Search the records below for the string "will" and copy each line where it turns up.

====

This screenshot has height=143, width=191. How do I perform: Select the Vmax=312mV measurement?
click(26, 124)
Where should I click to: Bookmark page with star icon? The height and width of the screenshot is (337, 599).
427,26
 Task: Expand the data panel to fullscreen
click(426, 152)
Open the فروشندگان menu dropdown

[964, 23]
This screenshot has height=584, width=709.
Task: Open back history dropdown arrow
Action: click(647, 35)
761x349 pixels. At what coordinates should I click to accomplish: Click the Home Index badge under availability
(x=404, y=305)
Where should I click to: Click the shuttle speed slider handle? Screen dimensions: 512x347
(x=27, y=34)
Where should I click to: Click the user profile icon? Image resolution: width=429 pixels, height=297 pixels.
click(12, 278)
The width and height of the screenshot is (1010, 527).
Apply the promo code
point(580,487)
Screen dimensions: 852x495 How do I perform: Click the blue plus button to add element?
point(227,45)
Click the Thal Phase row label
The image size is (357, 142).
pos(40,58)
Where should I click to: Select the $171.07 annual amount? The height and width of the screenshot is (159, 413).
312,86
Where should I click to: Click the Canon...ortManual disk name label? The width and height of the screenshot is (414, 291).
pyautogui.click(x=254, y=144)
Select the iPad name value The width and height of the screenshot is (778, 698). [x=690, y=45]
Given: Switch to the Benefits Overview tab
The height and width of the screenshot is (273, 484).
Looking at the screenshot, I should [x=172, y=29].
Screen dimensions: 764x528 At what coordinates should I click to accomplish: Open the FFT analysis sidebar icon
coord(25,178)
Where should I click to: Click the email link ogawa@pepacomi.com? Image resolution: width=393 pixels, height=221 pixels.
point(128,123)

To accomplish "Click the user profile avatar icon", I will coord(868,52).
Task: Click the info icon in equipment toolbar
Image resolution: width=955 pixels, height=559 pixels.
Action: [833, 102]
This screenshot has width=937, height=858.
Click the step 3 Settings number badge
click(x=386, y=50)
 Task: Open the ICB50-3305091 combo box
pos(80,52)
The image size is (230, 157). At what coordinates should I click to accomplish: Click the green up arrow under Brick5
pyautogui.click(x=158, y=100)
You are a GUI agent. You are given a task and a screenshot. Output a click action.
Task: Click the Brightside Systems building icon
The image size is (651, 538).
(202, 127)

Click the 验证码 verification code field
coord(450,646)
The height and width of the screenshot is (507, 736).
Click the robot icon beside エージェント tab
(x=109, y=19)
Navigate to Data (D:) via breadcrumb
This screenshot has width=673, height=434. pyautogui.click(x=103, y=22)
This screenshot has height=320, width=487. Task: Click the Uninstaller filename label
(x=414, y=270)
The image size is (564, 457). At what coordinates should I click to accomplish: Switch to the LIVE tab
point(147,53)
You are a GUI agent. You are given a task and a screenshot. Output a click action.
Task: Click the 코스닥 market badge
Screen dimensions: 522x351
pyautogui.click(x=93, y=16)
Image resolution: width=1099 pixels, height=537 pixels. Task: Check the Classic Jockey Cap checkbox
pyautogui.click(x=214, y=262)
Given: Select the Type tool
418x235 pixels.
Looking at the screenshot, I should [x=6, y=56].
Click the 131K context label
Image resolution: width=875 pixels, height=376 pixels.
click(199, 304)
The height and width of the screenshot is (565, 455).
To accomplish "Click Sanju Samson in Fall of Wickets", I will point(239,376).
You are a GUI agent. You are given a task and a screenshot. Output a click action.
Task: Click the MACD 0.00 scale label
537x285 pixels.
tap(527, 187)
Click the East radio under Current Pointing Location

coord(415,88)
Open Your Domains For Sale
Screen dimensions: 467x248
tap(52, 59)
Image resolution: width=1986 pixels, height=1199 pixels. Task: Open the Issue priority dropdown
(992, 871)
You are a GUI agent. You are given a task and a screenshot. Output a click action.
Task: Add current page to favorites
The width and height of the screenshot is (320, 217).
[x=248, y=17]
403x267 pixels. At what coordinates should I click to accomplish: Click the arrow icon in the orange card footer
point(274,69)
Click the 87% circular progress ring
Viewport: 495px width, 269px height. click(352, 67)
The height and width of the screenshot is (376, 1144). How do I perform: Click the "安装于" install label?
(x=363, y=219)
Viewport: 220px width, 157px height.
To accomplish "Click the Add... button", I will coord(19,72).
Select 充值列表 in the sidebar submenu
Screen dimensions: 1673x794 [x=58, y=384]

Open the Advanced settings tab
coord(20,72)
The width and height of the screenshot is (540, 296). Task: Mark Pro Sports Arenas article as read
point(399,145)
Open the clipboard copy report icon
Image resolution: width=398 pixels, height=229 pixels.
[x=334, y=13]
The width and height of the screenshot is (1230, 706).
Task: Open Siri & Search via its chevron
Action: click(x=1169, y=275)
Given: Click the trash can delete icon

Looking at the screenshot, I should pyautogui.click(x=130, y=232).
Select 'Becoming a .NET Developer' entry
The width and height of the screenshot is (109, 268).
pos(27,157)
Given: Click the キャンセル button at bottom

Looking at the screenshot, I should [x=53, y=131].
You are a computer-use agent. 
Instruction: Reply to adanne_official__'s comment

====

_Exercise solution_
To accomplish "Click the user profile avatar icon", I will coord(868,52).
To accomplish "Click Sanju Samson in Fall of Wickets", I will point(239,376).
To accomplish "Click the Add... button", I will coord(19,72).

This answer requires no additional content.